I have a script that parses Yahoo Finance's historical pricing data for a vector of ticker symbols. It also uses the date codes in the url for the timeframe from 1/1/2014 to yesterday. No issues getting it to work, but I'm only getting the first 100 rows. It appears the problem is that Yahoo Finance (even with a large data range selected) will only show the first 100 results until you scroll down. Is there a work around?
You can see the issue going here...
#Example to test...
Ticker <- c("AMZN","F")
maxDate <- 1548918000
for (s in Ticker){
url <- paste('https://finance.yahoo.com/quote/',s, '/history?period1=1388559600&period2=',maxDate,'&interval=1d&filter=history&frequency=1d',sep="")
webpage <- readLines(url,warn=FALSE)
html <- htmlTreeParse(webpage, useInternalNodes = TRUE, asText = TRUE)
tableNodes <- getNodeSet(html, "//table")
assign(s, readHTMLTable(tableNodes[[1]],
header=c("Date","Open","High","Low","Close","Adj. Close","Volume")))
df <- get(s)
df['Symbol'] <- s
assign(s, df)
}
tickerDataList <- cbind(mget(Ticker))
tickerData <- do.call(rbind, tickerDataList)
The expected results would be the same but with a date range back to 1/1/14. This would mean there would be a couple thousand rows vs. two-hundred.
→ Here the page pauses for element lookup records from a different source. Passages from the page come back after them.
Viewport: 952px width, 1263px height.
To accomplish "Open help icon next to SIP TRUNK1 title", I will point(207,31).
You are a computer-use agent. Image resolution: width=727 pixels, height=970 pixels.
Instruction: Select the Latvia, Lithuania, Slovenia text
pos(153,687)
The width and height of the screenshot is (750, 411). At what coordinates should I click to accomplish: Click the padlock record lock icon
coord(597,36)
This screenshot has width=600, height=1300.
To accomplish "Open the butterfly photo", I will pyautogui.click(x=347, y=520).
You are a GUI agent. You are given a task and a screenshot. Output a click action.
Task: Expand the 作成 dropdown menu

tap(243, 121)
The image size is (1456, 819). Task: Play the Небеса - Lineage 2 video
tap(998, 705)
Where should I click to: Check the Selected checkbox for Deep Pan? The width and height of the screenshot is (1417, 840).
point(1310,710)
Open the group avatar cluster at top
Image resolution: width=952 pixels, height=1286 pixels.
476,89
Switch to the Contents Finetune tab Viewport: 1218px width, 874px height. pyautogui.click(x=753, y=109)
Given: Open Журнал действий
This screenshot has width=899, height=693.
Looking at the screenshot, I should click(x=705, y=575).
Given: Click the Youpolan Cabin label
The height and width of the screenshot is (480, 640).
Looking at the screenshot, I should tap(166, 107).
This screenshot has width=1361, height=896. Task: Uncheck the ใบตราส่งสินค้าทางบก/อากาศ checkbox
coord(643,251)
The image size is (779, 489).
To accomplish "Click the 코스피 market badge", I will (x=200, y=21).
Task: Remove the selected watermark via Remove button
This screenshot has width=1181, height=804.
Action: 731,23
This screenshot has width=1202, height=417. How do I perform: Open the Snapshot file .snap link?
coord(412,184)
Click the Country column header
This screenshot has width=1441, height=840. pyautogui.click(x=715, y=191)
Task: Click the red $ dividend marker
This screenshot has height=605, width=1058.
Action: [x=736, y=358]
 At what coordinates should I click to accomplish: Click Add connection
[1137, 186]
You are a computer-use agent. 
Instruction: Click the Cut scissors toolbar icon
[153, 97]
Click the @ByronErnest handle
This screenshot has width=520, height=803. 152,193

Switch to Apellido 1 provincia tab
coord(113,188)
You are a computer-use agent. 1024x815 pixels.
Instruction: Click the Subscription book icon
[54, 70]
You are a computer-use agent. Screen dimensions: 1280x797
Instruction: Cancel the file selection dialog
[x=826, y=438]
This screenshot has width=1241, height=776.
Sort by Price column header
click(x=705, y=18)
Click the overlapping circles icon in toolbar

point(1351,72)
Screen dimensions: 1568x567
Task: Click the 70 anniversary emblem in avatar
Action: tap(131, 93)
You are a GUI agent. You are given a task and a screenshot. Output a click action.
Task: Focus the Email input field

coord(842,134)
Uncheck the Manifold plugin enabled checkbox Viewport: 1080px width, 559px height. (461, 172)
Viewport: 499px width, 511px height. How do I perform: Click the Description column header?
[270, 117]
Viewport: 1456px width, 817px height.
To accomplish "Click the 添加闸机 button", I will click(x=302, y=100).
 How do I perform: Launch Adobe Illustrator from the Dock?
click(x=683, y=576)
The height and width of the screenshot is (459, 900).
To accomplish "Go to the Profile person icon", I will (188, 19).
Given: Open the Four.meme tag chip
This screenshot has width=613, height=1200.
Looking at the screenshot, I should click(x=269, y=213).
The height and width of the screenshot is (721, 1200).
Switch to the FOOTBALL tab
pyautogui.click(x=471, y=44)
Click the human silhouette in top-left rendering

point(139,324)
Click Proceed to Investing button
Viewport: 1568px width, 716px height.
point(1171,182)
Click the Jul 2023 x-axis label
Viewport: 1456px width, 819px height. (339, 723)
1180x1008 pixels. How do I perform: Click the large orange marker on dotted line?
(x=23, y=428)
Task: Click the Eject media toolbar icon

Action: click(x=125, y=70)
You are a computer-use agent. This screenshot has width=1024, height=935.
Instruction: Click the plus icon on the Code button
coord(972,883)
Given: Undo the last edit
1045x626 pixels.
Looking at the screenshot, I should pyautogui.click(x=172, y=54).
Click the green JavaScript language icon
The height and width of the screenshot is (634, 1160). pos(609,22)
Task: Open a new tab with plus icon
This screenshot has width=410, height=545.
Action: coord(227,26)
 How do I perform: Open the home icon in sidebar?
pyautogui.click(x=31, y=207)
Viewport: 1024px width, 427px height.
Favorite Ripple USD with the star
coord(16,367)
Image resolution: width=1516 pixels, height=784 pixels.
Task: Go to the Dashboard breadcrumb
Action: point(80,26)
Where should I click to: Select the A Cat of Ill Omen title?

We may utilize what this answer proposes. For instance,
library(RSelenium)
library(rvest)
rD <- rsDriver()
remDr <- rD[["client"]]
remDr$navigate("https://finance.yahoo.com/quote/AMZN/history?period1=1388559600&period2=1548918000&interval=1d&filter=history&frequency=1d")
for(i in 1:5){
remDr$executeScript(paste("scroll(0,", i * 10000,");"))
Sys.sleep(3)
}
page_source <- remDr$getPageSource()
out <- read_html(page_source[[1]]) %>% html_nodes("table") %>% html_table()
nrow(out[[1]])
# [1] 801
801 lines is still not all you need, but scrolling more times than 5 (and perhaps increasing 10000) would ultimately give you the result.